FRAGMENTO PARA LEER>
· · · · · · ·
Por ejemplo: en nuestra sociedad parece haber una regla general por la cual,
cuanto más evidente sea que el trabajo que uno desempeña beneficia a otra
gente, menos se percibe por desempeñarlo. De nuevo, es difícil encontrar un
baremo objetivo, pero una forma sencilla de hacerse una idea es preguntar: ¿qué
pasaría si toda esta clase de gente simplemente desapareciera? Di lo que
quieras sobre enfermeros/as, basureros/as o mecánicos/as, es obvio que si se
esfumaran como una nube de humo los resultados serían inmediatos y
catastróficos. Un mundo sin profesores/as o trabajadores/as portuarios/as
pronto tendría problemas, incluso uno sin escritores/as de ciencia ficción o
músicos/as de ska sería claramente un sitio inferior. No está del todo claro
cómo sufriría la humanidad si todos los/as ejecutivos/as del capital privado,
lobbyistas, investigadores/as de relaciones públicas, notarios, comerciales,
técnicos de la administración o asesores legales se esfumaran de forma similar.
(Muchos/as sospechan que podría mejorar notablemente.) Sin embargo, aparte de
un puñado de excepciones (cirujanos/as, etc.), la norma se cumple
sorprendentemente bien.
Aún más
perverso es que parece haber un amplio sentimiento de que así es como las cosas
deben ser. Ésta es una de las fortalezas secretas del populismo de derechas.
Puedes verlo cuando los periódicos sensacionalistas avivan el rencor contra
los/as trabajadores/as del metro por paralizar las ciudades durante los
conflictos laborales: el propio hecho de que los/as trabajadores/as del metro
puedan paralizar una ciudad muestra que su trabajo es realmente necesario, pero
esto parece ser precisamente lo que molesta a la gente. Es incluso más evidente
en los Estados Unidos, donde los republicanos han tenido un éxito notable movilizando
el resentimiento contra maestros/as o trabajadores/as del automóvil (y no,
significativamente, contra las administraciones educativas o los gestores de la
industria del automóvil, quienes realmente causan los problemas). Es como si
les dijeran “¡pero si os dejan enseñar a niños/as! ¡O a fabricar coches!
· · · · · · ·
(Extractos de datos)

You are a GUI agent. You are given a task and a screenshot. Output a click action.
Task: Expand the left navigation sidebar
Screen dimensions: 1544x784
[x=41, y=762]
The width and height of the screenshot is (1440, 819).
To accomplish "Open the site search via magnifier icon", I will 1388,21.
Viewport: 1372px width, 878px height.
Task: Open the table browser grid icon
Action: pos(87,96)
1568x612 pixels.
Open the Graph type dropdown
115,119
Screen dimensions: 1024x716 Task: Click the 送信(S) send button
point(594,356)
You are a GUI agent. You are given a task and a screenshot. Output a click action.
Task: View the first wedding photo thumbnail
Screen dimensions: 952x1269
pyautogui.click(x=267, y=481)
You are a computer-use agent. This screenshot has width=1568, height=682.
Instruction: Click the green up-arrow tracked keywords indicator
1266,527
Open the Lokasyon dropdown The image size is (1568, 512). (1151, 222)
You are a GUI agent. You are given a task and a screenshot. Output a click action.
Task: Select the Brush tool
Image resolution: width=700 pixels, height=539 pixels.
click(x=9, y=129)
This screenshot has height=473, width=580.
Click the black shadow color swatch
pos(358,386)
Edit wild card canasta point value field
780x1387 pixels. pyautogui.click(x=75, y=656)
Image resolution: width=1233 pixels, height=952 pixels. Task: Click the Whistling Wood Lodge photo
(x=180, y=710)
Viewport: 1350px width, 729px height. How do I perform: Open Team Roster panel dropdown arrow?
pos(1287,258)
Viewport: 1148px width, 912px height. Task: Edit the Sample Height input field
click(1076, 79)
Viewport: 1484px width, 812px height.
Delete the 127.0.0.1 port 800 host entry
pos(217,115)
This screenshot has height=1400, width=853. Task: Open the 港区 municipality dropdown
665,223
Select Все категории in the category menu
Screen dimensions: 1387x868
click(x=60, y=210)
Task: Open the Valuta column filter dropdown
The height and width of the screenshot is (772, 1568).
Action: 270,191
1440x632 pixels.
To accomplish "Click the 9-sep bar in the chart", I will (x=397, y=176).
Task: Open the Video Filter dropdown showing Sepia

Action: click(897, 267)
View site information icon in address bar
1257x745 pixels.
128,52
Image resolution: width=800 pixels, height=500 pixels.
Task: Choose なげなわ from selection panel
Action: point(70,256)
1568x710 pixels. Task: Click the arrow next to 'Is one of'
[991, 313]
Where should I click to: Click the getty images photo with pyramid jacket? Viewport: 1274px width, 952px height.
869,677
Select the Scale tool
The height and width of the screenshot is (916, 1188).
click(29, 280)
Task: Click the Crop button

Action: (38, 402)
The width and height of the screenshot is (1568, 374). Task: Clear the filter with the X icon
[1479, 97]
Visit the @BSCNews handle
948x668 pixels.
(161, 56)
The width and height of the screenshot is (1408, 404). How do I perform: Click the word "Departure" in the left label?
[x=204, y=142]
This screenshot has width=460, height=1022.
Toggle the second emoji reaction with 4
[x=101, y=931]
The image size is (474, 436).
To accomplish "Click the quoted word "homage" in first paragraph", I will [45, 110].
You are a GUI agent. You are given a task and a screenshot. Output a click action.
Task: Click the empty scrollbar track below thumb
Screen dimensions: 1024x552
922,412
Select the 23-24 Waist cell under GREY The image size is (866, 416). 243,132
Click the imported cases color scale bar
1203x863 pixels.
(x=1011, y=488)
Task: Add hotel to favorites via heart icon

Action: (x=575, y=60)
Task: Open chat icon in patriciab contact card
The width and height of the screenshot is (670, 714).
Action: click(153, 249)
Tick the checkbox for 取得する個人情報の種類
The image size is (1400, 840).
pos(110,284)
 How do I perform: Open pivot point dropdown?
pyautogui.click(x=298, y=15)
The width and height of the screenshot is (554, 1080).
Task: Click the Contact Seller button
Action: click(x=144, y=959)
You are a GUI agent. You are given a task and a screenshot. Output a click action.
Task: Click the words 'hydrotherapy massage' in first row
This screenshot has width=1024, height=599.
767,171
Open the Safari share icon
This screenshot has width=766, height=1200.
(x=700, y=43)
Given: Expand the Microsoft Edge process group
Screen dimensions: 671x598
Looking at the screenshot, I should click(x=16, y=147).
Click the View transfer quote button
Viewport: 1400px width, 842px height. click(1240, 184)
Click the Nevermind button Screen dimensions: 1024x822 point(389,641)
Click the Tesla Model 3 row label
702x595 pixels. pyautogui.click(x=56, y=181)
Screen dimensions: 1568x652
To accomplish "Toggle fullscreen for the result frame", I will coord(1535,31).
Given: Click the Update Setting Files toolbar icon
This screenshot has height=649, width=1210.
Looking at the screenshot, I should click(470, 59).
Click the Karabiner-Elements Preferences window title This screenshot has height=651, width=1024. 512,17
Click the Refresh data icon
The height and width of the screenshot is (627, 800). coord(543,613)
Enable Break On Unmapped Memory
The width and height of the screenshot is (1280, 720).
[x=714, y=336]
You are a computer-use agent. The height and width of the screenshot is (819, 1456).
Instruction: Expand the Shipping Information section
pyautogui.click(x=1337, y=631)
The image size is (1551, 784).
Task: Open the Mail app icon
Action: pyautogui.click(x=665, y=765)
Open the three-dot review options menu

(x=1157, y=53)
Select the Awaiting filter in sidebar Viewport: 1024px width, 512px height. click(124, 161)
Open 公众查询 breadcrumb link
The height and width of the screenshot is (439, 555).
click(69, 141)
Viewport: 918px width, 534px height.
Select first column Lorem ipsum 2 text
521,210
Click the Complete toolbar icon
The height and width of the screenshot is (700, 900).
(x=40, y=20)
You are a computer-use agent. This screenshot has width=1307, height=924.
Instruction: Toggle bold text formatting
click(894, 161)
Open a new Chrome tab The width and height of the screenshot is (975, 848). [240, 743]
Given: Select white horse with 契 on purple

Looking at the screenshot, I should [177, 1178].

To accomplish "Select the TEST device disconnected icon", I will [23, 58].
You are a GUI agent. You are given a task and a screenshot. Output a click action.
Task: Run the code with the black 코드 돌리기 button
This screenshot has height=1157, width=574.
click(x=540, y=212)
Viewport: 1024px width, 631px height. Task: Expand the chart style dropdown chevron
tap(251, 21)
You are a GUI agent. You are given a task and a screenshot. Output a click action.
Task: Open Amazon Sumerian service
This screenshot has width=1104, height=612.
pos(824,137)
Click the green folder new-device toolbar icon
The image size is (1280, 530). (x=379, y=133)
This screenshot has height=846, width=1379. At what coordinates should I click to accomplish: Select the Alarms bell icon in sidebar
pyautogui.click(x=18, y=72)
· · · · · · ·
INSTRUCCIONES>
A. Resume en dos oraciones el fragmento sobre la utilidad social del trabajo, que aparece antes de las filas.
B. Copia del fragmento sobre la utilidad social del trabajo el tramo que va desde “(Muchos/as sospechan que” hasta “sorprendentemente bien.”.
C. Por favor, continúa el fragmento sobre la utilidad social del trabajo a partir de su última oración.

RESPUESTAS ESCRITAS>
A. En nuestra sociedad parece regir la norma de que, cuanto más evidente es que un trabajo beneficia a otros, menos se cobra por él, y para comprobarlo basta preguntar qué pasaría si esa clase de trabajadores desapareciera. Además, parece haber un amplio sentimiento de que así deben ser las cosas, como muestra el rencor que se aviva contra los trabajadores del metro o, en los Estados Unidos, el resentimiento que los republicanos han movilizado contra maestros y trabajadores del automóvil.

B.
(Muchos/as sospechan que podría mejorar notablemente.) Sin embargo, aparte de
un puñado de excepciones (cirujanos/as, etc.), la norma se cumple
sorprendentemente bien.

C.
¡Tenéis trabajos auténticos! ¿Y encima tenéis el descaro de esperar también
pensiones de clase media y asistencia sanitaria?”
Si alguien
hubiera diseñado un régimen laboral adecuado perfectamente para mantener el
poder del capital financiero, es difícil imaginar cómo podrían haber hecho un
trabajo mejor. Los/as trabajadores/as reales y productivos/as son
incansablemente presionados/as y explotados/as. El resto está dividido entre un
estrato aterrorizado de los/as universalmente denigrados/as desempleados/as y
un estrato mayor a quienes se les paga básicamente por no hacer nada, en
puestos diseñados para hacerles identificarse con las perspectivas y
sensibilidades de la clase dirigente (gestores, administradores, etc.) —y
particularmente sus avatares financieros— pero, al mismo tiempo, fomentarles un
resentimiento contra cualquiera cuyo trabajo tenga un claro e innegable valor
social. Obviamente, el sistema nunca ha sido diseñado conscientemente. Surgió
de casi un siglo de prueba y error. Pero es la única explicación de por qué, a
pesar de nuestra capacidad tecnológica, no estamos todos/as trabajando 3-4
horas al día.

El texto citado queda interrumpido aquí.